How segments and regions differ in decommitting memory in the .NET 7 GC

Maoni0
ITNEXT
Published in
15 min readMar 24, 2022

--

We just snapped the source with regions in GC on by default for the next .NET 7.0 preview build this past Monday (and the build will be release in April). So I wanted to explain how the regions feature differs in its policy for decommitting memory from segments so you can evaluate whether you are seeing something by design or not if you decide to try it out. Note that the regions feature is only available in 64-bit and for now we disable it for macOS. So everything in this article will assume 64-bit. Also we are still in the middle of the development cycle for .NET 7.0 so I’ll mention things that might change later.

As I’ve always said we often have to make tradeoffs in our work. Regions provide more flexibility, which was why I wanted to do this in the first place. And in my last blog entry related to regions I mentioned some of these tradeoffs.
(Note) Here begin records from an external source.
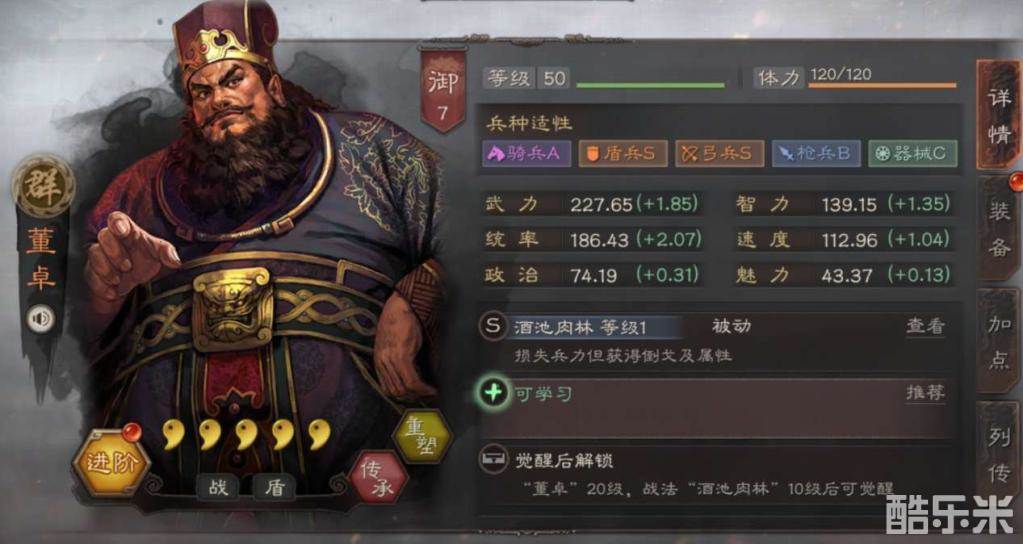This screenshot has width=1023, height=544.
Task: Click the 体力 120/120 stamina bar
Action: pos(855,78)
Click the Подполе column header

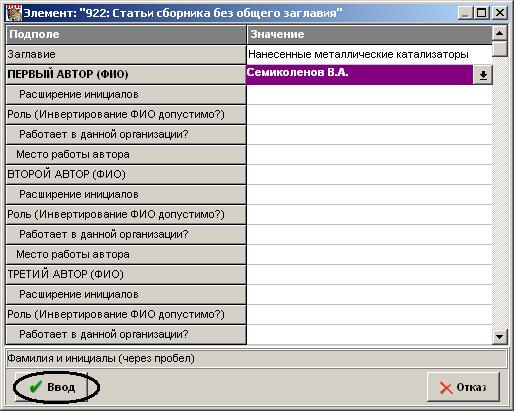pos(126,34)
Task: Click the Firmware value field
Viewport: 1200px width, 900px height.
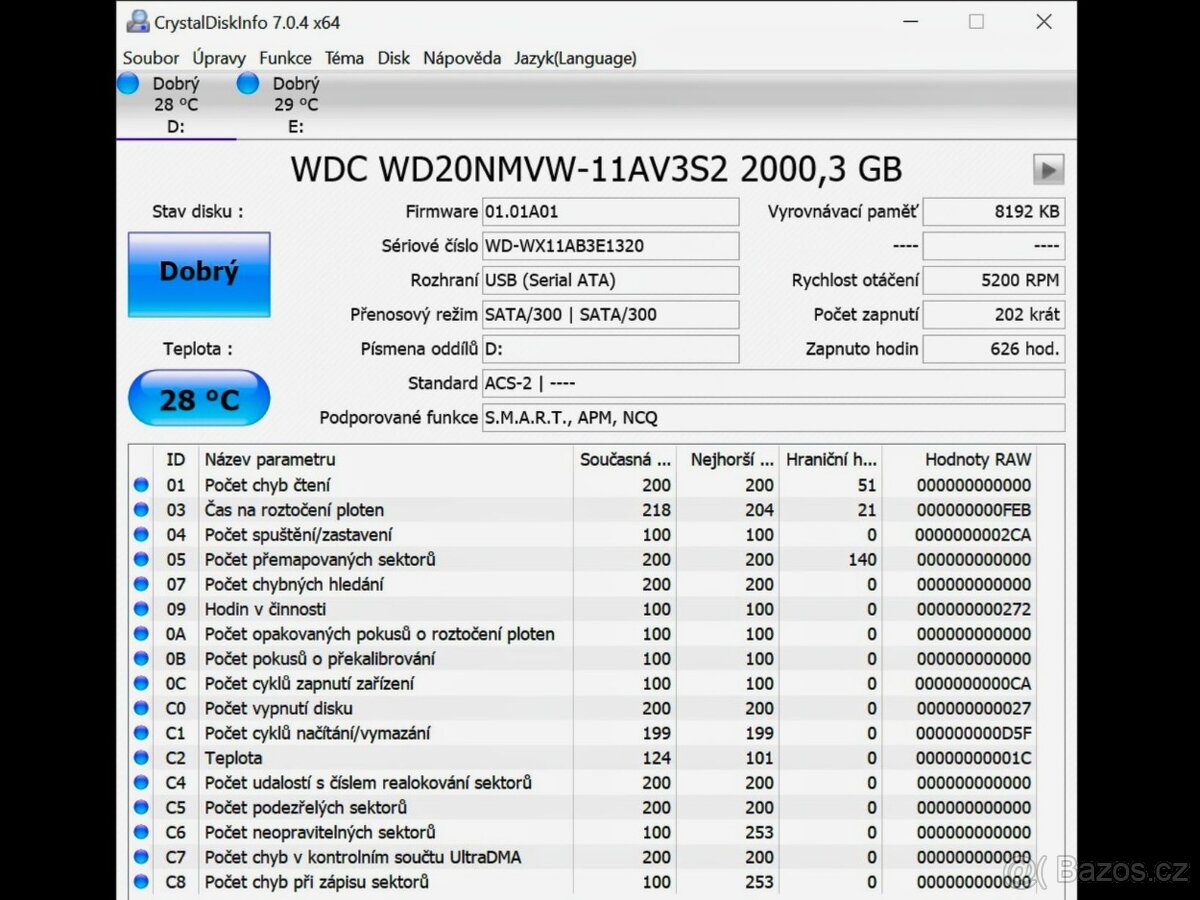Action: point(611,211)
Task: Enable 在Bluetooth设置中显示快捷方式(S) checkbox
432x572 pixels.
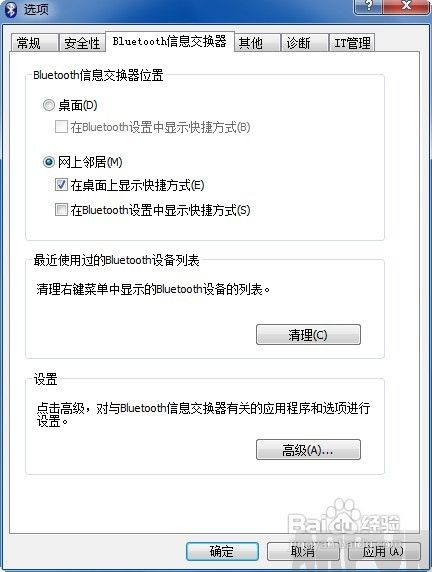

Today I’m going to talk specifically about decommitting memory as how much memory the GC heap takes is one of the most important metrics our customers care about. Since I don’t want this to get too long I’ll limit the discussion to Server GC for this blog entry because apps that run with Server GC usually have much bigger heaps and much longer running so when memory gets decommitted is especially important. As usual, since I know many of my readers are also interested in the inner works of the GC I will touch on relevant design/implementation details.

Committing memory is pretty straightforward — GC just commits memory as needed — it doesn’t commit one page at a time which would have a lot of overhead. It generally commits 16 pages at a time (if you are allocating an object that’s larger than 16 pages of course it would need to commit more because each object always occupies a contiguous memory space). This works the same in the .NET 6.0 GC and the .NET 7.0 GC.

Decommit, OTOH, is a very different story. You don’t want to decommit memory that you know you will use pretty soon, because then you’d have to pay the cost to decommit and to commit it again. But you also don’t want to leave too much committed if that space doesn’t get used. So we have policies in place that specify how much we decommit and when. Note that free spaces are by definition always committed memory as they are counted as part of what’s in use on the heap (it’s just currently used by objects of type Free and will be used to accommodate allocations into that generation). Could we decommit free spaces? Technically yes but that requires yet another layer of non trivial memory management on regions/segments. So we only decommit the end of a segment or a region after the last live object, but never memory occupied by free objects between the first and last object on that segment/region.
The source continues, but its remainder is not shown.